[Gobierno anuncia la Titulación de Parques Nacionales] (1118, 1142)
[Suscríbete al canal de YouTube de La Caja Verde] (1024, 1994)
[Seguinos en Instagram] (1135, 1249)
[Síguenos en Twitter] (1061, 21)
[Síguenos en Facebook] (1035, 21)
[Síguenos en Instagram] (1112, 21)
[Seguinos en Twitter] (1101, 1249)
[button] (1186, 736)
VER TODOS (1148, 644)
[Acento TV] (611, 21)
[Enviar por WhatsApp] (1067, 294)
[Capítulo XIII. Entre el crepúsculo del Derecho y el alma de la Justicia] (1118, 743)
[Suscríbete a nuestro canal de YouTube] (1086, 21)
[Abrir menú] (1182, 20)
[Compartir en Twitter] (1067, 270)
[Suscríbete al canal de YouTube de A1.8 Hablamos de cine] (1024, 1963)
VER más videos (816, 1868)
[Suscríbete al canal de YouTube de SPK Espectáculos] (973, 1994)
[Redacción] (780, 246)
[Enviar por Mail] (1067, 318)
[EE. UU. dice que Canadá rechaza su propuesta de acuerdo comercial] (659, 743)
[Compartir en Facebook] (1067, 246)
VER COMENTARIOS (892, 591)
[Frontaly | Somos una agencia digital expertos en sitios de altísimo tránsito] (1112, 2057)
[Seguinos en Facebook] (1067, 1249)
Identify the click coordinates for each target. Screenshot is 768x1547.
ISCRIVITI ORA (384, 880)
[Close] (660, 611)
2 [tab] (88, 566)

REQUIRED WORK:
Return every line in the listing that contains the word "Seguinos".

EXERCISE OUTPUT:
[Seguinos en Instagram] (1135, 1249)
[Seguinos en Twitter] (1101, 1249)
[Seguinos en Facebook] (1067, 1249)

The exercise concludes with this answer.